Task –
Both the line with "[Open / sluit menu] (22, 35)" and the line with "Dealing with an" in the records below must appear in the output, along with every line between them, exactly and with nothing added.

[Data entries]
********************

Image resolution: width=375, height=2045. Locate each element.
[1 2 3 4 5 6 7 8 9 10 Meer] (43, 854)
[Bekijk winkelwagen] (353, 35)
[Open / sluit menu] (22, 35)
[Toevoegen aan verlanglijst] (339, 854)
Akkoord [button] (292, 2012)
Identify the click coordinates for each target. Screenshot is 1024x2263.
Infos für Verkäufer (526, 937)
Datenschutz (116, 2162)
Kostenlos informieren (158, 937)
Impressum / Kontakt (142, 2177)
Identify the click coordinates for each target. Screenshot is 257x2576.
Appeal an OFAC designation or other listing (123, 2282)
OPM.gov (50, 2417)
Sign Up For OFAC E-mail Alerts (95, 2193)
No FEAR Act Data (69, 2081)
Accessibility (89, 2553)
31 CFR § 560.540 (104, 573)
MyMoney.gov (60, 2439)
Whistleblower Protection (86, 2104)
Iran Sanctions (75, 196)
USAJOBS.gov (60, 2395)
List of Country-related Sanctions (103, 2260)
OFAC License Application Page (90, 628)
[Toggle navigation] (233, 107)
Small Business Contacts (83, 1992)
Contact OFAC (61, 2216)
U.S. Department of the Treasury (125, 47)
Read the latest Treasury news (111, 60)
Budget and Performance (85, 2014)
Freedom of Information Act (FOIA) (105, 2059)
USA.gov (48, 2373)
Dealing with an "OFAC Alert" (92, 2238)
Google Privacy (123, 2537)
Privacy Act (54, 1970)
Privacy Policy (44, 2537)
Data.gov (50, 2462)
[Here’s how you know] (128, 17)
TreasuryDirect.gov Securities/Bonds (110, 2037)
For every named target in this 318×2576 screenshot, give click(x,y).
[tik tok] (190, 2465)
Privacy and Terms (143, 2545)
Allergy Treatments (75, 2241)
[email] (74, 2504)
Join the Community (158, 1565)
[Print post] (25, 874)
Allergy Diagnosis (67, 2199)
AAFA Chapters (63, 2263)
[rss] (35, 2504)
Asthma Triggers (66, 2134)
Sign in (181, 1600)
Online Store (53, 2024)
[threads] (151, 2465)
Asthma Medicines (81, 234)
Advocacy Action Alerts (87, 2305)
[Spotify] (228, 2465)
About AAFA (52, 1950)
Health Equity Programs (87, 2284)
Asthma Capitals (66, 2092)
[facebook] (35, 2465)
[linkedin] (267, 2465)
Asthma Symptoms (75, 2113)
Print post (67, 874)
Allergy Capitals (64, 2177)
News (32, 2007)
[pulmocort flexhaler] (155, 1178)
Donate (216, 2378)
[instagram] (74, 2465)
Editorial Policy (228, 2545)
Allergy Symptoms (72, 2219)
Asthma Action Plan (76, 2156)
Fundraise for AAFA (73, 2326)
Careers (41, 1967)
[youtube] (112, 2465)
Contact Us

********************

Answer below –
[Open / sluit menu] (22, 35)
[Toevoegen aan verlanglijst] (339, 854)
Akkoord [button] (292, 2012)
Identify the click coordinates for each target. Screenshot is 1024x2263.
Infos für Verkäufer (526, 937)
Datenschutz (116, 2162)
Kostenlos informieren (158, 937)
Impressum / Kontakt (142, 2177)
Identify the click coordinates for each target. Screenshot is 257x2576.
Appeal an OFAC designation or other listing (123, 2282)
OPM.gov (50, 2417)
Sign Up For OFAC E-mail Alerts (95, 2193)
No FEAR Act Data (69, 2081)
Accessibility (89, 2553)
31 CFR § 560.540 (104, 573)
MyMoney.gov (60, 2439)
Whistleblower Protection (86, 2104)
Iran Sanctions (75, 196)
USAJOBS.gov (60, 2395)
List of Country-related Sanctions (103, 2260)
OFAC License Application Page (90, 628)
[Toggle navigation] (233, 107)
Small Business Contacts (83, 1992)
Contact OFAC (61, 2216)
U.S. Department of the Treasury (125, 47)
Read the latest Treasury news (111, 60)
Budget and Performance (85, 2014)
Freedom of Information Act (FOIA) (105, 2059)
USA.gov (48, 2373)
Dealing with an "OFAC Alert" (92, 2238)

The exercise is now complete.